==== DATASET ENTRIES
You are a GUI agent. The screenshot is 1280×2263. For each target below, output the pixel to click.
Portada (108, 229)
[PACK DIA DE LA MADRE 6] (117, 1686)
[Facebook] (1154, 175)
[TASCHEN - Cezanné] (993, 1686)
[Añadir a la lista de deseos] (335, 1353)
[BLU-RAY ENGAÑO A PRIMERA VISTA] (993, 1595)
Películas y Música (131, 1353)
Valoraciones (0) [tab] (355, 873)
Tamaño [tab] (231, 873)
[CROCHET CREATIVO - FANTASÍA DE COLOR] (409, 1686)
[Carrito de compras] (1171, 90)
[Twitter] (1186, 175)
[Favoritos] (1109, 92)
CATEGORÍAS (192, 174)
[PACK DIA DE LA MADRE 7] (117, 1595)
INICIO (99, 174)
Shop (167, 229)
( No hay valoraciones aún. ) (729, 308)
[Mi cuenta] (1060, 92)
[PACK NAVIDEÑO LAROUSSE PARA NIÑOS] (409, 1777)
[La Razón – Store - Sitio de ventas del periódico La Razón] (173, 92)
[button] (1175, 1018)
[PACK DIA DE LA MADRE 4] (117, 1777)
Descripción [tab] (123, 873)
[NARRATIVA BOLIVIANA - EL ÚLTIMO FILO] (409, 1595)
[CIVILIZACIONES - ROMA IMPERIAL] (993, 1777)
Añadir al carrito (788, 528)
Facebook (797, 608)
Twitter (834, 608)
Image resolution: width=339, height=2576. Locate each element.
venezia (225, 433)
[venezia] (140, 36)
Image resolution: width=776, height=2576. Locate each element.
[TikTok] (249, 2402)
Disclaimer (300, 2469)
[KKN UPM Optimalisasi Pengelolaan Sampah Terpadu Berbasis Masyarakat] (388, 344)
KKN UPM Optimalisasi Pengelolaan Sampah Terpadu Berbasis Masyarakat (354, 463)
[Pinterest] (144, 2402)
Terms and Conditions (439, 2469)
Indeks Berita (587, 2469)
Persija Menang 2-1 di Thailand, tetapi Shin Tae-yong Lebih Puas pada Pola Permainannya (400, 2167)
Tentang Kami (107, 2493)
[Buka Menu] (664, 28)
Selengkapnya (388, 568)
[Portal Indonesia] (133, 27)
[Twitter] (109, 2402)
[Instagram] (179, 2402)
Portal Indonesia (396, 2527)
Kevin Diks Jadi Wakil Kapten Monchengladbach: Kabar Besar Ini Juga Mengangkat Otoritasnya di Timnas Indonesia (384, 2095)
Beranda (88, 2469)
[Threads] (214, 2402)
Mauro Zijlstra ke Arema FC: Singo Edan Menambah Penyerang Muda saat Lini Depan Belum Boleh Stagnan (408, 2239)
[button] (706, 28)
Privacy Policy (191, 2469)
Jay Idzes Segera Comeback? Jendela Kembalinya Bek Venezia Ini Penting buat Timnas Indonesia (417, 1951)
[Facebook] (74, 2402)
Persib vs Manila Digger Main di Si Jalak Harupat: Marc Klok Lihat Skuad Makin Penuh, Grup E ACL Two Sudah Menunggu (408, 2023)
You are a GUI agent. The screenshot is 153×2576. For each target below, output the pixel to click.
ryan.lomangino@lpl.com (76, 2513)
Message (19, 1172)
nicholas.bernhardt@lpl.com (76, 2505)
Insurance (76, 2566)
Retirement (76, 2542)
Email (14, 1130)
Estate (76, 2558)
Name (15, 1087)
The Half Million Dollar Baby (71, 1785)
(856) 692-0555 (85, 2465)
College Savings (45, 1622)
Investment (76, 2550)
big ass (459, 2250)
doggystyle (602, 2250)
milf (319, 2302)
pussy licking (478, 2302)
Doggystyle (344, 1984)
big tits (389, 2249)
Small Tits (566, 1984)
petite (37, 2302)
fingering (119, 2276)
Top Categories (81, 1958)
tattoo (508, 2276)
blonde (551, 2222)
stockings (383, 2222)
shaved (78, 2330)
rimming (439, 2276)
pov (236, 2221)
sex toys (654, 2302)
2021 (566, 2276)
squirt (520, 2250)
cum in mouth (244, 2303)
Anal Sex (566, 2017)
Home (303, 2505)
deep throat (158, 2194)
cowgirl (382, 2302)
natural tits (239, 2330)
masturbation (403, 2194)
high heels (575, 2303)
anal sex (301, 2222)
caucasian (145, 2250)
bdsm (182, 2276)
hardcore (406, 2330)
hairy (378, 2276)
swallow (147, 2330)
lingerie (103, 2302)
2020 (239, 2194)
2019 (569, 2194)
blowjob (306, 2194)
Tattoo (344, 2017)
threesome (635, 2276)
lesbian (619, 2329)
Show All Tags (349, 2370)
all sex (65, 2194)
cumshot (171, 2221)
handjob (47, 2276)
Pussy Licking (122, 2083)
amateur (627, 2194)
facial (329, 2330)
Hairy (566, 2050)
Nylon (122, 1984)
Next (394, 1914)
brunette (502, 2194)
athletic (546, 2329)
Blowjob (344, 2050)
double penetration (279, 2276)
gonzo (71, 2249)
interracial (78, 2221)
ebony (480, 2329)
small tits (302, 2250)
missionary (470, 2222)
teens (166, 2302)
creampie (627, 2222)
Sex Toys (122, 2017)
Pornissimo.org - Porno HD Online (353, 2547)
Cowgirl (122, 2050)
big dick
========
In the entries above, the lines from the one bearing "[La Razón –" up to and including the one bearing "[venezia] (140, 36)" should be transcribed exactly; no other line is wanted.

[La Razón – Store - Sitio de ventas del periódico La Razón] (173, 92)
[button] (1175, 1018)
[PACK DIA DE LA MADRE 4] (117, 1777)
Descripción [tab] (123, 873)
[NARRATIVA BOLIVIANA - EL ÚLTIMO FILO] (409, 1595)
[CIVILIZACIONES - ROMA IMPERIAL] (993, 1777)
Añadir al carrito (788, 528)
Facebook (797, 608)
Twitter (834, 608)
Image resolution: width=339, height=2576. Locate each element.
venezia (225, 433)
[venezia] (140, 36)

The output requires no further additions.